**** RECORDS ****
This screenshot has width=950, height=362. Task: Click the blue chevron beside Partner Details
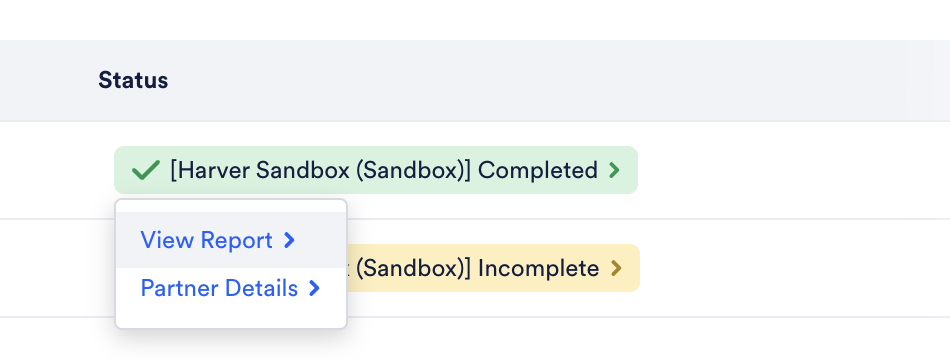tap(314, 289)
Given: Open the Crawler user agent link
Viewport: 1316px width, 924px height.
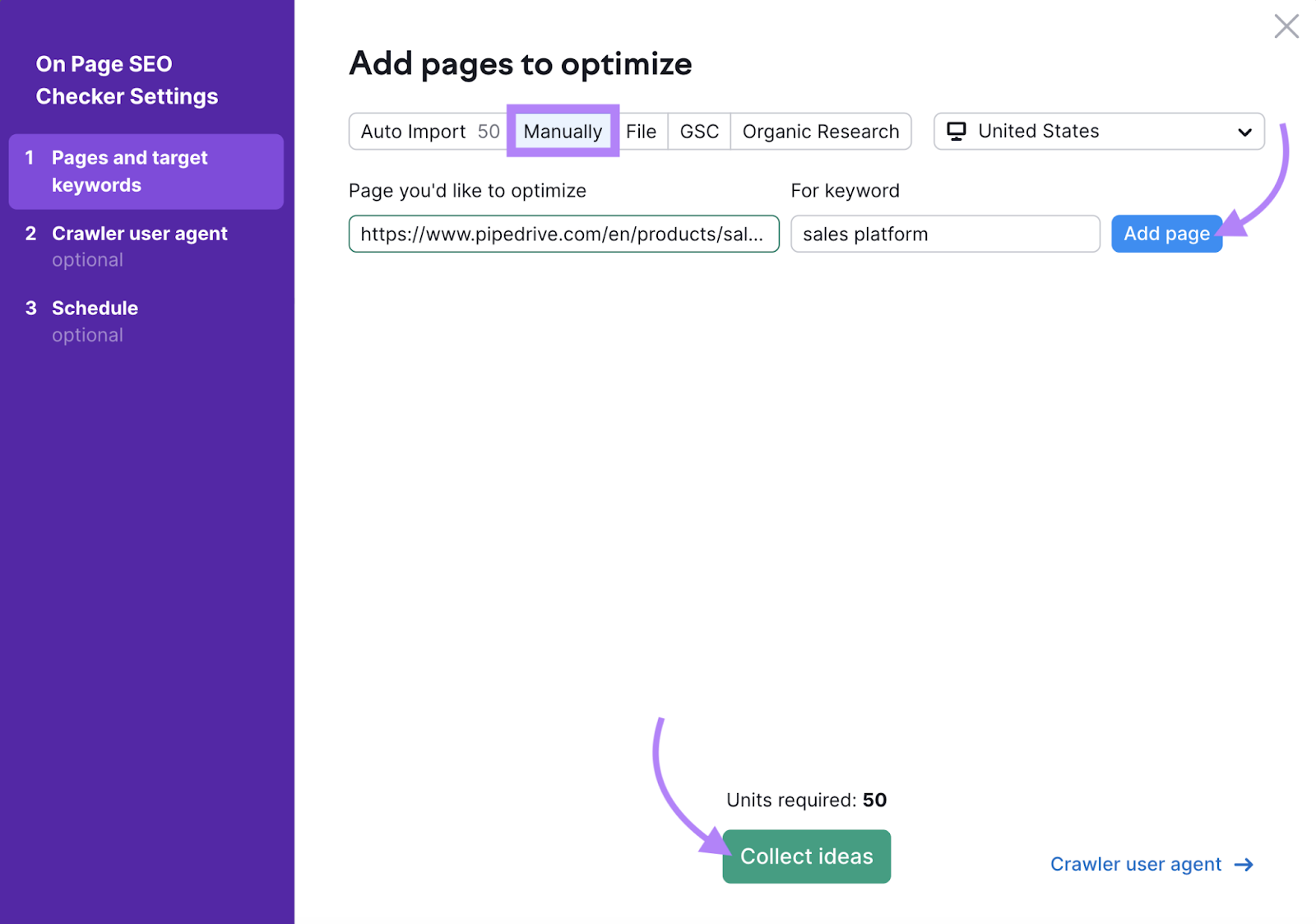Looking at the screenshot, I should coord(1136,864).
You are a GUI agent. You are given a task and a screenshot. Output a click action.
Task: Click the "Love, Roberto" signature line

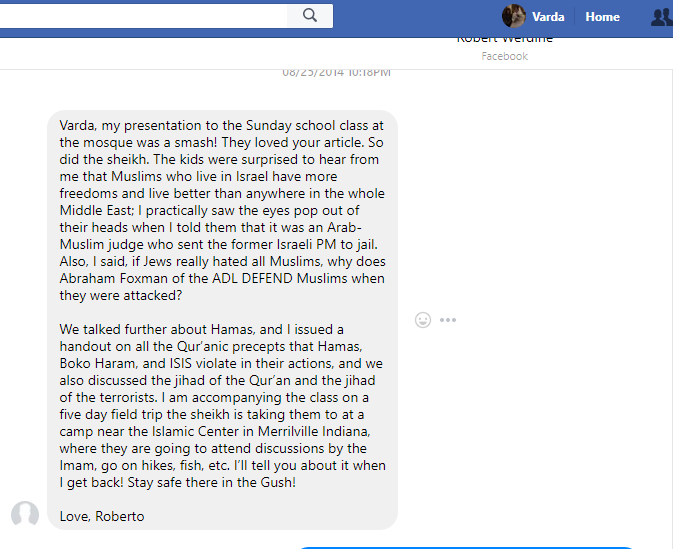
****
SHORT TASK »
Copy out every line of the entries above word for word, but leave out the pictures.

SOLUTION TO THIS PROBLEM »
This screenshot has width=950, height=362. Task: Click the blue chevron beside Partner Details
tap(314, 289)
Given: Open the Crawler user agent link
Viewport: 1316px width, 924px height.
Looking at the screenshot, I should coord(1136,864).
You are a GUI agent. You are given a task and a screenshot. Output a click action.
Task: Click the "Love, Roberto" signature line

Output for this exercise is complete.